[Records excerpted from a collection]
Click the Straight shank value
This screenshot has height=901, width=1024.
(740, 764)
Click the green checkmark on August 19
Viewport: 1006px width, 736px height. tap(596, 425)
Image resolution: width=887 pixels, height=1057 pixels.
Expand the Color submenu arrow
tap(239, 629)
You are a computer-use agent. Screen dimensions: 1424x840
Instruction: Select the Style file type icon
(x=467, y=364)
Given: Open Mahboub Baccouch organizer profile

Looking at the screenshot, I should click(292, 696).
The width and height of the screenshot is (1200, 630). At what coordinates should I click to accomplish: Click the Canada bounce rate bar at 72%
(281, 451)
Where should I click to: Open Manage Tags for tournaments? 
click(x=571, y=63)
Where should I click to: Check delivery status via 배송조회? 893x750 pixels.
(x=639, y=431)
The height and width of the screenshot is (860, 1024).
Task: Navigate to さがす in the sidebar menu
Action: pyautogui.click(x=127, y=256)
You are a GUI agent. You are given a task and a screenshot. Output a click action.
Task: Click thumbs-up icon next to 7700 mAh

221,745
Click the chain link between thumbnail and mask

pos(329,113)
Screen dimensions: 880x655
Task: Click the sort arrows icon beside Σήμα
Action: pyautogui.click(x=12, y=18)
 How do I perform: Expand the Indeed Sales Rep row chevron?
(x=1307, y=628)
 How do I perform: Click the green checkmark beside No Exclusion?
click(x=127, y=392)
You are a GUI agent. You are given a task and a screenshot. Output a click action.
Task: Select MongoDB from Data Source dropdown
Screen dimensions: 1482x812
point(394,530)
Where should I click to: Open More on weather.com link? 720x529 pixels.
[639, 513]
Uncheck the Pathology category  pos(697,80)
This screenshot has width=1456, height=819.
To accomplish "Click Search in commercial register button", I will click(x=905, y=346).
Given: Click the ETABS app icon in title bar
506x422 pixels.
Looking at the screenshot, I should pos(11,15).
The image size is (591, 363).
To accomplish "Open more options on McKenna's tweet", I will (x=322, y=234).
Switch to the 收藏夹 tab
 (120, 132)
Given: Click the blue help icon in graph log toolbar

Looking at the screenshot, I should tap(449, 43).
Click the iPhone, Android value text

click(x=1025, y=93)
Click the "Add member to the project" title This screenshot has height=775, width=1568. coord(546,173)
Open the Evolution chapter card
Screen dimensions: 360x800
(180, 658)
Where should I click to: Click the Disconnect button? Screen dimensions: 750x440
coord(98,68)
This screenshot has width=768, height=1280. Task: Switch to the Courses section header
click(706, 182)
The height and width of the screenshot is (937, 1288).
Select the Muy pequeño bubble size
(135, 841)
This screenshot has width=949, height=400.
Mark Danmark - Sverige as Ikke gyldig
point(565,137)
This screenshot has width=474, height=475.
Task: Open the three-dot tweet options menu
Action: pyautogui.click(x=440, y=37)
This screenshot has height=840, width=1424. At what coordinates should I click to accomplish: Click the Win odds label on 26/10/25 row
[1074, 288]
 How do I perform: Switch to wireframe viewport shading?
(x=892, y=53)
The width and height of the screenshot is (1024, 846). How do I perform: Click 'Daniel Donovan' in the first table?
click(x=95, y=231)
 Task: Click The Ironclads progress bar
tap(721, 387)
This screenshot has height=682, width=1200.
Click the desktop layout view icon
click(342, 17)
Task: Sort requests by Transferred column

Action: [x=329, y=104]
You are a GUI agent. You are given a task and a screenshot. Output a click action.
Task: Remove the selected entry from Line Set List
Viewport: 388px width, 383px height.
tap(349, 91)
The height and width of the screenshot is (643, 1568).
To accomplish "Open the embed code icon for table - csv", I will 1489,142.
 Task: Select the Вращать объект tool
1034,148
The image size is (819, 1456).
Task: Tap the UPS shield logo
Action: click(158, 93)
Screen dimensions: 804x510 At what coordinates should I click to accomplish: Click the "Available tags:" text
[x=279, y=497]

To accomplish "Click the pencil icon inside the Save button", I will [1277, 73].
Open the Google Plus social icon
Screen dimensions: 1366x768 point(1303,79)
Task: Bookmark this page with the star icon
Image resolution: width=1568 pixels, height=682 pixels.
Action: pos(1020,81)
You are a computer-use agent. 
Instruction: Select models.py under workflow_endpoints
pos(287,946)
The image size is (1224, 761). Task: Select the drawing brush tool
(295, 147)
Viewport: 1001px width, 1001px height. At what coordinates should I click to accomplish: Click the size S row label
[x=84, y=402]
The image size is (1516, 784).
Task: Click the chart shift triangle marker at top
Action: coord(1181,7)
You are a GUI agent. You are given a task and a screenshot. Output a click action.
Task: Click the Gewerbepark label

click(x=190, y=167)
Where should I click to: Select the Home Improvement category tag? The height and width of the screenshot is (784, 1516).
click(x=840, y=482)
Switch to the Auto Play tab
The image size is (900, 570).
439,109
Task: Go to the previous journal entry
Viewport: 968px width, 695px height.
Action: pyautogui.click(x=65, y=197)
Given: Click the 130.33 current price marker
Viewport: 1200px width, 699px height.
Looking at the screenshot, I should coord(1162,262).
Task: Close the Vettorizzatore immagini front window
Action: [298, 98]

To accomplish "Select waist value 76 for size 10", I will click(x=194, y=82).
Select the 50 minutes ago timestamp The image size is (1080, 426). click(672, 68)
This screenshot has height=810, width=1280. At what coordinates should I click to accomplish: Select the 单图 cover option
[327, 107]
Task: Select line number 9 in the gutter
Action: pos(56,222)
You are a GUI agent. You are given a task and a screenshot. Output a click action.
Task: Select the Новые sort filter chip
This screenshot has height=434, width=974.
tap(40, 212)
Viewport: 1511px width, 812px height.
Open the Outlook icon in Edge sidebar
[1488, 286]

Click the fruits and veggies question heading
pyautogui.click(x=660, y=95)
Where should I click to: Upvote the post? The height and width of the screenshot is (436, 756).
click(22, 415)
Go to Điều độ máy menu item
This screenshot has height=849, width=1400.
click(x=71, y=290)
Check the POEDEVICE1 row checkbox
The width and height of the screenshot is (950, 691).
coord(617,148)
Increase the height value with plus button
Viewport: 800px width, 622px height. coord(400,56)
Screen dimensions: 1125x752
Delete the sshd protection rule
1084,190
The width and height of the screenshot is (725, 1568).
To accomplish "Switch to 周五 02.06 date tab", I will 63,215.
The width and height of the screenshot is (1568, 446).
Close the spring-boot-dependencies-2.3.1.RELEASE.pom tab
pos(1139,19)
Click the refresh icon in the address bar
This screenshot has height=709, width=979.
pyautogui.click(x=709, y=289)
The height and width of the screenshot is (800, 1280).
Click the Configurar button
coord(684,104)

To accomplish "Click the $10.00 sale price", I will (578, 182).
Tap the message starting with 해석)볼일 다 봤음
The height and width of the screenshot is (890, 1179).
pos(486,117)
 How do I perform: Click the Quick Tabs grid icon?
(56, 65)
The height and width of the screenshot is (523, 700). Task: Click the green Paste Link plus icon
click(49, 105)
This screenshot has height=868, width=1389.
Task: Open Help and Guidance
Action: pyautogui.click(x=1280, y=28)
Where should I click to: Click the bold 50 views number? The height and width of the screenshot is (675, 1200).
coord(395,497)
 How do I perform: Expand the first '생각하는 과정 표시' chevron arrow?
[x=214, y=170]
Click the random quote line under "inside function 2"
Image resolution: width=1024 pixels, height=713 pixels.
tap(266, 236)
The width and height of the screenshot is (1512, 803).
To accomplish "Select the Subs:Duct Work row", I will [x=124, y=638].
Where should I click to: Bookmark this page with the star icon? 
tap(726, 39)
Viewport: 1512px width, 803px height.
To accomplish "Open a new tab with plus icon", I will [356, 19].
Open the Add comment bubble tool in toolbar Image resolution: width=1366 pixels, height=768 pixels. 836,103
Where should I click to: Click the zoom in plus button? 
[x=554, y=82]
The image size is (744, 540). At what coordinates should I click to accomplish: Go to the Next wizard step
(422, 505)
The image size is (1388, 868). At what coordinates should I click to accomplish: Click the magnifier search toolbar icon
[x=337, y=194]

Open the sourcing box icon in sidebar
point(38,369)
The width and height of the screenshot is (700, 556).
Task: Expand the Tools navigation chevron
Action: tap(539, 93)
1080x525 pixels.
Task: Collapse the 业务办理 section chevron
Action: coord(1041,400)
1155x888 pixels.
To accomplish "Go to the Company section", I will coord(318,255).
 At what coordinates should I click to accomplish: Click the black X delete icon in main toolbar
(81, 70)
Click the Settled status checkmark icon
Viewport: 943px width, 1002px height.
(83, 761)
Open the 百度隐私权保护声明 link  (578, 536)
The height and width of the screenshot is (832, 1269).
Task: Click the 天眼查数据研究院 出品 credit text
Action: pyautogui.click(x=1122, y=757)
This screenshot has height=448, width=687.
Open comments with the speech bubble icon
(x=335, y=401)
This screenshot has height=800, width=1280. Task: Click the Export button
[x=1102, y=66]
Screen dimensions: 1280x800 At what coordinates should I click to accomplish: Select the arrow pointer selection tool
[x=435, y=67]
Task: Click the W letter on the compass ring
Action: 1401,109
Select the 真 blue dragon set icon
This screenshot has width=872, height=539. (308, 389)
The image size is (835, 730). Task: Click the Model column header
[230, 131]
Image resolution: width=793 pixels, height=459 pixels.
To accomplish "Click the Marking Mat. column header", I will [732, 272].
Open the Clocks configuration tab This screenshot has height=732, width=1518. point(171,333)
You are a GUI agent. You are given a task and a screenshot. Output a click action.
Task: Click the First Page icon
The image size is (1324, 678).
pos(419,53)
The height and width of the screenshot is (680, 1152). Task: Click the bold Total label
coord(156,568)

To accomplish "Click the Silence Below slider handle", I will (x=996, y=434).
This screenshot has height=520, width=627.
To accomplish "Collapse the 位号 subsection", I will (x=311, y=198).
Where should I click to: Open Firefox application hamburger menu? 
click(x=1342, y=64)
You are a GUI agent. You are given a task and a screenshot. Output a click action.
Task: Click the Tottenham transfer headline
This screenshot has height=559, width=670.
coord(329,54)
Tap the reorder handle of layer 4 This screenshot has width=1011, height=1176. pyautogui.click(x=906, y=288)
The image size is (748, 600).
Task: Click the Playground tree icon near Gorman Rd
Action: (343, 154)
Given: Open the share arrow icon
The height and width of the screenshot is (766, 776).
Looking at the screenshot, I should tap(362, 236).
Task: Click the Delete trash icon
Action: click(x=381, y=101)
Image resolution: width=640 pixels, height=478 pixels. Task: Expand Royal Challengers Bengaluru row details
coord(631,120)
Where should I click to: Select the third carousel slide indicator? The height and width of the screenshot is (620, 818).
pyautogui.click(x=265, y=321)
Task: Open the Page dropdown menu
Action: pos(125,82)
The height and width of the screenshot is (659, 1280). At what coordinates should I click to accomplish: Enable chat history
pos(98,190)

Exercise goal: Retype the portion of the data above that starts on the line with "Task: Click The Ironclads progress bar" and finishes on the line with "The height and width of the screenshot is (643, 1568).", including both of those lines.

Response area:
 Task: Click The Ironclads progress bar
tap(721, 387)
This screenshot has height=682, width=1200.
Click the desktop layout view icon
click(342, 17)
Task: Sort requests by Transferred column

Action: [x=329, y=104]
You are a GUI agent. You are given a task and a screenshot. Output a click action.
Task: Remove the selected entry from Line Set List
Viewport: 388px width, 383px height.
tap(349, 91)
The height and width of the screenshot is (643, 1568).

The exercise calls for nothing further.